**TEXT SECTION**
— Start —

Here’s the petty good that’s come to pass since Trump incited US Capitol siege

RASHMEE ROSHAN LALL January 11, 2021

Four days after Donald Trump incited the siege of the US Capitol, here’s a rundown of developments. While any assessment can be subjective, it’s fair to say the petty good and undone vast, to quote Robert Browning out of context, is telling. And dispiriting. All law-abiding Americans must hope that the Republican Party finds it in itself to cast out the extremist mindset it has nurtured within its ranks.

Now to the petty good.

On January 8, two days after the Capitol siege, Republican Senator Josh Hawley’s principal business donors declared they would no longer support him. Sam Fox, the Republican Party’s top donor in Missouri, Mr Hawley’s home state, sent a statement to The Kansas City Star newspaper. Mr Fox said that the senator had “engaged in an act of reckless pandering,” and would not receive future help.

Another prominent businessman and donor, David Humphreys, also rebuked Mr Hawley.

And the senator’s political patron, former Missouri senator John Danforth told The Associated Press that supporting Mr Hawley was “the worst decision I’ve ever made in my life”.

It matters that Mr Hawley is haemorrhaging monetary and support and is subject to this criticism. For, Mr Hawley played a pivotal role in the Capitol siege. He was, according to interviews given by Mr Trump’s delusional, deluded and fanatical supporters, the inflection point.

Mr Hawley’s actions in the Senate proved, in hindsight, just as motivating as Mr Trump’s words,  when the president addressed the rally that preceded the mob’s march to Congress. More on the significance of Mr Hawley’s actions below.

— End —

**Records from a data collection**

— Start —

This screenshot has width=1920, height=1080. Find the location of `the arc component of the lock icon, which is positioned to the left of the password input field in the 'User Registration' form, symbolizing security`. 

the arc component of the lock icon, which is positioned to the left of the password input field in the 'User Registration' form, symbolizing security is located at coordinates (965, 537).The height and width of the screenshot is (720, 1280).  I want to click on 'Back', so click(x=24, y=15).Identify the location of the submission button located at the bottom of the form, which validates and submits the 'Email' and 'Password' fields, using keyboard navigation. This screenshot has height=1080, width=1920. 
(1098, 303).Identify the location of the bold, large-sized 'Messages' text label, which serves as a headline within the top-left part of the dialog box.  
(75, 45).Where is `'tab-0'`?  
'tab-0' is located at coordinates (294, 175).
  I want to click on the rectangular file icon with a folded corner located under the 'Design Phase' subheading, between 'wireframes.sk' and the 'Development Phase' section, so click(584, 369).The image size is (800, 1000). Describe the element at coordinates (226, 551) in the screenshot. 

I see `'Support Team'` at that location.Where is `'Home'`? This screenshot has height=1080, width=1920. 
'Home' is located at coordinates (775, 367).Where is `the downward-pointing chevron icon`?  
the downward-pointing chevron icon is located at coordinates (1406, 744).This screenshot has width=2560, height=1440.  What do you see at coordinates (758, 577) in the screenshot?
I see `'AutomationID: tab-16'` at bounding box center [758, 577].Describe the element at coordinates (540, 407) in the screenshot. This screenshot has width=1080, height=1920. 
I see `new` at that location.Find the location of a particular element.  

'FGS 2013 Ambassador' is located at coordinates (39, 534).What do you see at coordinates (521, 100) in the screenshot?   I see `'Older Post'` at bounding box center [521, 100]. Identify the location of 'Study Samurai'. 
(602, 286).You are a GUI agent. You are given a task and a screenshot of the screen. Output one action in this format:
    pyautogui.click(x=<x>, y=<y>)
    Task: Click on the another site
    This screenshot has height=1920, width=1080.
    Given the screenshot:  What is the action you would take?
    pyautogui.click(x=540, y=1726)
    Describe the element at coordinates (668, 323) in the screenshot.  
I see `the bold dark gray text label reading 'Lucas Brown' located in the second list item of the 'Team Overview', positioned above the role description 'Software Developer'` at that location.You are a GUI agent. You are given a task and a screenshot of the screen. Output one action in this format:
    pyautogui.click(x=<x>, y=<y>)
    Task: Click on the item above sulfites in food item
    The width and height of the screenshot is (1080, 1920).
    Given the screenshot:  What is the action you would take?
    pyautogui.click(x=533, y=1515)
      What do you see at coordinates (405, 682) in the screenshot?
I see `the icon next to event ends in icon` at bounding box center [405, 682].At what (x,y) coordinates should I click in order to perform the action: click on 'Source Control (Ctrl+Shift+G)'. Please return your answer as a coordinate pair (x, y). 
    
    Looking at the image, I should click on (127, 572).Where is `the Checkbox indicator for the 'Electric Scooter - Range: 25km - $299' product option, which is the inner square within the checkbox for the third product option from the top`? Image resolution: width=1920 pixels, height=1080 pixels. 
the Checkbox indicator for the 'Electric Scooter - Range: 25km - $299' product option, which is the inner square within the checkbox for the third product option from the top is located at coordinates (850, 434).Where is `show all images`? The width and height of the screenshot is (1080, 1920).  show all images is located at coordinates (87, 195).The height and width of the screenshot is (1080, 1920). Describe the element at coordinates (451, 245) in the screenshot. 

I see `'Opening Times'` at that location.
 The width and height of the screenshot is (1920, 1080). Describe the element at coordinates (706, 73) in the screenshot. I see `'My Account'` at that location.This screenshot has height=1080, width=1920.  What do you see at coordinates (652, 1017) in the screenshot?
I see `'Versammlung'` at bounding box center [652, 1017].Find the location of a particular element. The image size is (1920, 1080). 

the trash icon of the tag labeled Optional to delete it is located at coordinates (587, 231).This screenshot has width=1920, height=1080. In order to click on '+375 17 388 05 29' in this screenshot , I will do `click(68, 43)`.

— End —

**OBJECTIVE**
Which people are mentioned by name in the article on developments after the US Capitol siege? Rely solely on the article to respond.

**EXERCISE ANSWER**
Donald Trump, Robert Browning, Josh Hawley, Sam Fox, David Humphreys, John Danforth